Présenté en compétition mercredi 15 mai, Les Misérables a été ovationné par le public et salué par la presse. Avec ce premier long-métrage, Ladj Ly, infatigable documentariste de la banlieue qui l'a vu grandir, tape un grand coup sur la croisette. Cinewax l'a rencontré.

Voici un avant-goût de l'interview, avant la version longue en vidéo ! 

Cinewax - Quelle est l'origine du film "Les Misérables" ? 

Il y a à peu près dix ans, j'ai filmé une bavure policière à Montfermeil. Suite à cela, j'ai diffusé la vidéo sur internet. Toute la presse l'a reprise. Il y a eu une enquête de l'IGS, la police des polices. Et des policiers ont été suspendus. Voilà la genèse des "Misérables". 

Cinewax - "Les Misérables", c'est donc un long-métrage de fiction inspiré d'un fait réel... Quelle est à ton avis la puissance de la fiction pour montrer la réalité des banlieues ?

Moi je viens du documentaire. Et se mettre à la fiction, c'est un exercice difficile. Cependant, j'y ai ajouté ma patte. Finalement, dans "Les Misérables", on ne sait plus vraiment si on est dans de la fiction ou dans du documentaire. Si j'ai voulu passer à la fiction, c'est parce que la plupart du temps, mes documentaires n'étaient pas diffusés à la télévision, car ils ne rentraient pas dans les cases. J'ai donc été amené à diffuser mes films sur internet. Mais aujourd'hui, j'ai envie de toucher plus de monde. 

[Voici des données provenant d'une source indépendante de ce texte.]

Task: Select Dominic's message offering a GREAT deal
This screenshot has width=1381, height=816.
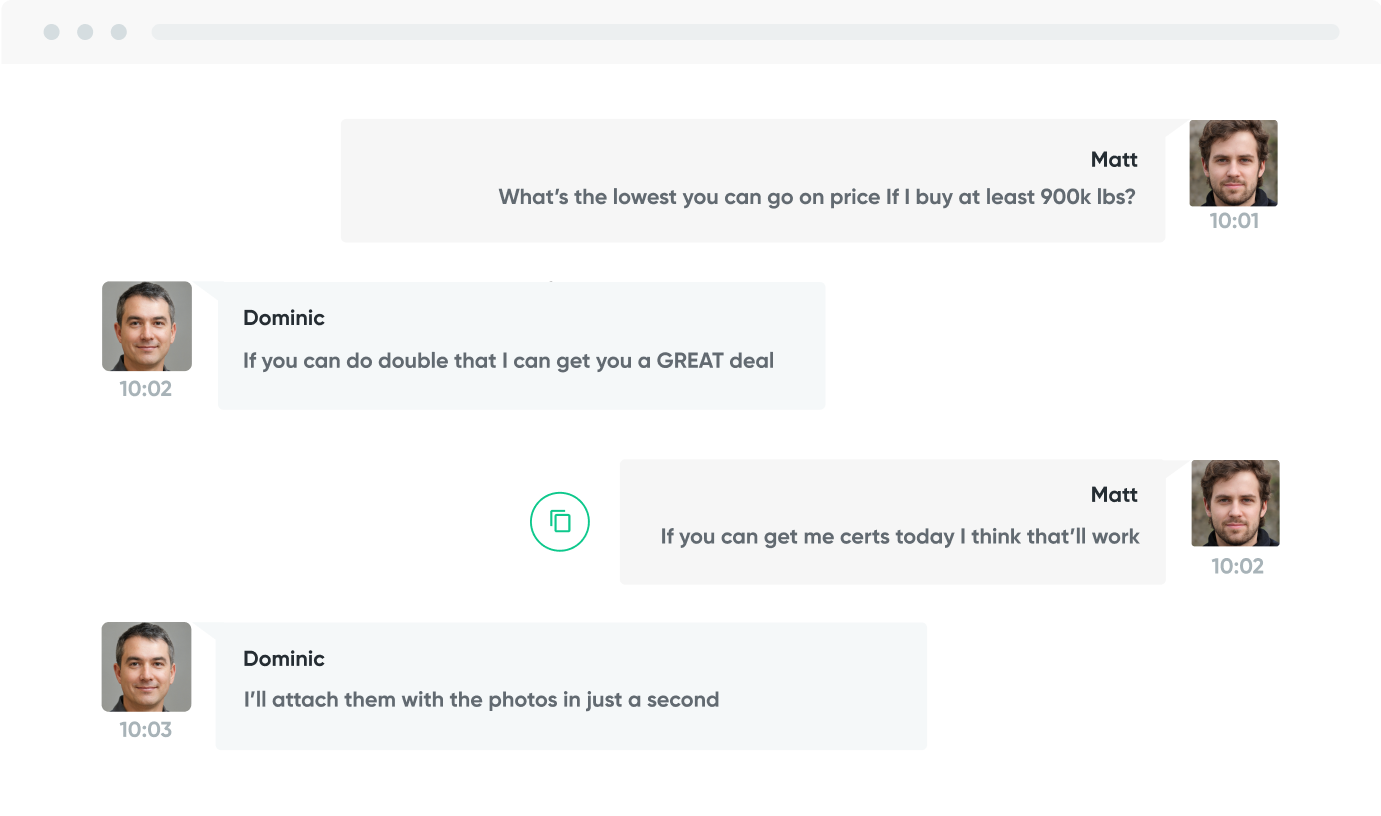Action: click(508, 361)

"365 jours à Clichy-Montfermeil", documentaire de Ladj Ly sur les émeutes de 2005 dans les banlieues françaises

Cinewax Selon toi, quel est le pouvoir du cinéma dans la lutte contre l'invisibilisation de certaines populations ?

Il faudrait déjà qu'on nous donne accès au cinéma pour qu'on puisse raconter nos histoires. Ce qui me soule aujourd'hui, c'est qu'on a tendance à vouloir raconter nos histoires à notre place, clairement. Et ça, je voudrais que ça change. C'est pour ça que je lance ce film et qu'à côté j'ai lancé une école de cinéma qui s'appelle l'école Kourtrajmé, où l'on a décidé de former la nouvelle génération aux métiers du cinéma pour que les jeunes puissent à leur tour prendre la parole et s'exprimer sur le grand écran. 

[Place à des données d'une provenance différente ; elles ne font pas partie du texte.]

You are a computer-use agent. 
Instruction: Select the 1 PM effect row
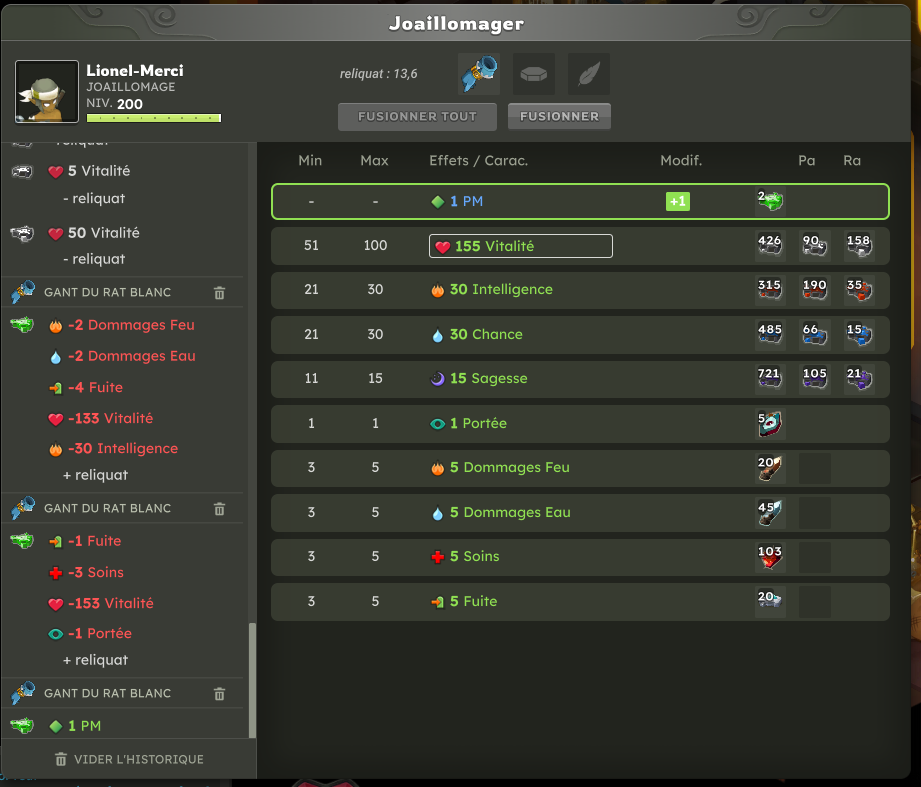580,201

Cinewax - Tu vas d'ailleurs ouvrir cinq nouvelles écoles de cinéma sur ce modèle dans cinq pays africains... Quels sont tes rapports avec les cinémas d'Afrique ? 

Cela fait déjà dix ans que la boîte de production de Kourtrajmé Africa existe. Depuis, on a soutenu plein de projets artistiques sur le continent, mais ça restait des documentaires ou des courts-métrages et on s'est rendu compte qu'il y avait beaucoup de lacunes. C'est pour ça qu'on a décidé de donner aux jeunes africains les clefs pour qu'ils puissent à leur tour raconter leurs histoires. Moi, je n'ai pas de lien spécial avec les cinémas africains, mais je m'intéresse à l'Afrique en tant qu'africain, car je suis d'origine malienne. Je suis très impliqué au Mali et j'ai envie de développer le cinéma dans toute l'Afrique. 

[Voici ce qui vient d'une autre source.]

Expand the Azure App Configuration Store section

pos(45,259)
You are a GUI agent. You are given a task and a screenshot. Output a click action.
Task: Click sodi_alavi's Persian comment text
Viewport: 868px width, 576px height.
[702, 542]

Cinewax - Il y a un an, le mouvement "Noire n'est pas mon métier"  mettait sur la table la question de la diversité dans le cinéma français. Est-ce que cette année les choses ont changé ? 

Il est vrai que le cinéma reste un milieu assez fermé, mais je pense qu'il faut bosser, qu'il faut s'accrocher, qu'il ne faut pas lâcher l'affaire. Je ne sais pas si la plainte est la solution aujourd'hui. Il faut agir, il faut écrire des films. C'est ça que je porte avec l'école Kourtrajmé. On va former ces jeunes pour qu'à leur tour ils puissent faire des films avec de la mixité. C'est ça mon concept. Aujourd'hui, il faut faire. 

Retrouvez bientôt la totalité de l'interview en vidéo ! 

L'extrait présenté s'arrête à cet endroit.